START Source excerpt

Choking While Trying To Be 'Smart'

Before we make ambitious targets of smart cities, we need to look at our policies and try to work towards the ‘liveable cities mission’. Having kicked off very specific plans to build 100 smart cities across the country, the Indian government will need to make sure any smart improvements address a critical issue in its urban environment: Pollution. With national capital region grappling with heavy smog, authorities strongly pitched for keeping environmental aspects in mind while framing smart city plans.

While Delhi has managed to shrug-off the tag of the most polluted city in the latest WHO ranking on pollution levels, 34 Indian cities figured in the list of the 100 most polluted ones, and 22 Indian cities found their names among the top 50 most polluted in the world.
Interestingly, out of the 100 cities that have been shortlisted to be built as smart cities, 17 of them figure in the 100 most polluted cities in the world. Though upgrading city amenities, improving infrastructure and transportation and introducing top notch technology, smart parking will be part of the smart city initiative for India, government officials ought to make these cities less dreadful from the fear of basic ‘right to breath’.

A city is liveable when it directly offers favourable living environment to its citizen and indirectly benefits as well as attracts the visitors. Here, the favourable environment includes various measurable factors such as, strong infrastructure setup, presence of quality education and health institutions, safety of its citizenry, proficient governance, jobs and most crucial of them all today a sustainable environment and air quality.
To begin with, there is no standard definition of a smart city, so India will have to evolve its own as the planners seem to have ignored the same. The recent smog highlights how it is high time, Indian policy makers start planning for better air quality rather than announce slew of emergency measures every time Diwali comes.

END Source excerpt
START Source material

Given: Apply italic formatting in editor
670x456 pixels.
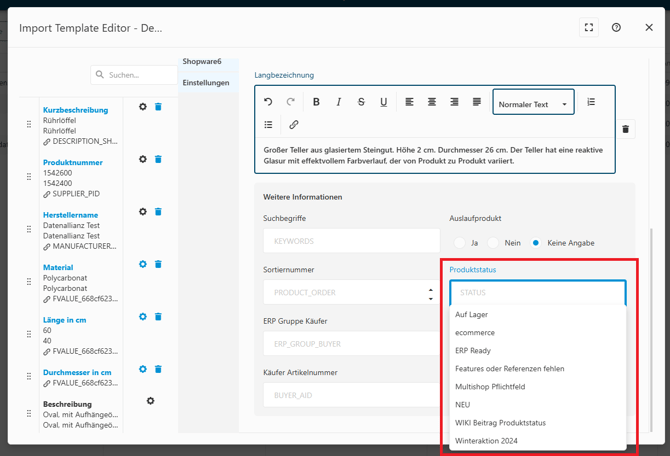Looking at the screenshot, I should pyautogui.click(x=339, y=102).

END Source material

- **Challenges**
A - Which measurable factors does the article on smart cities and pollution list as making up a favorable living environment in a city?
B - Write the next part of the article on smart cities and pollution, picking up after its final sentence.

- **In response**
A -
- Strong infrastructure setup
- Presence of quality education and health institutions
- Safety of its citizenry
- Proficient governance
- Jobs
- A sustainable environment and air quality

B -
“We need an independent body with teeth to clamp down on offending actors across states. And unless we start now and find ways to address air pollution in the long term, we will be unsuccessful in having any meaningful impact in the coming years. Real policy is not short term emergency measures that are defensive in nature. We need a proactive policy spanning multiple years, and we need to act fast, local and through multiple agencies across multiple political parties to take the long view on air pollution”, says Sarath Guttikonda, director of the independent research organisation urban emissions.

Policy point of view: Smart cities and pollution
Everyone subscribes to the smart city mission, but in order to be smart, you need be healthy as well, advocated very strongly by Isher Judge Ahluwalia, Chairman, Indian Council for Research on International Economic Relations (ICRIER),“When we look at cities, they have to be human centric and with easier mobility, designed to give us green spaces, spaces to breath and live a sustainable life”.
“In Delhi itself, we don’t not know safe it is to breathe outdoors; or how often to have air purifiers. That is the state we have created due to our negligence, our planning for transport”, says Isher.
The concept of liveable cities has lately been getting acceptance in other nations especially Europe as the city planners and the citizens work together. The concept is linked to physical forms like parks and green spaces.
An important policy judgement raised by Isher is the need for smart governance. Smart cities require smart infrastructure, but more than that they require smart governance and for that we require decentralisation. We need to take what is good in the already existing cities and look forth kind of live hood and infrastructure they need and then connect them with the surrounding areas.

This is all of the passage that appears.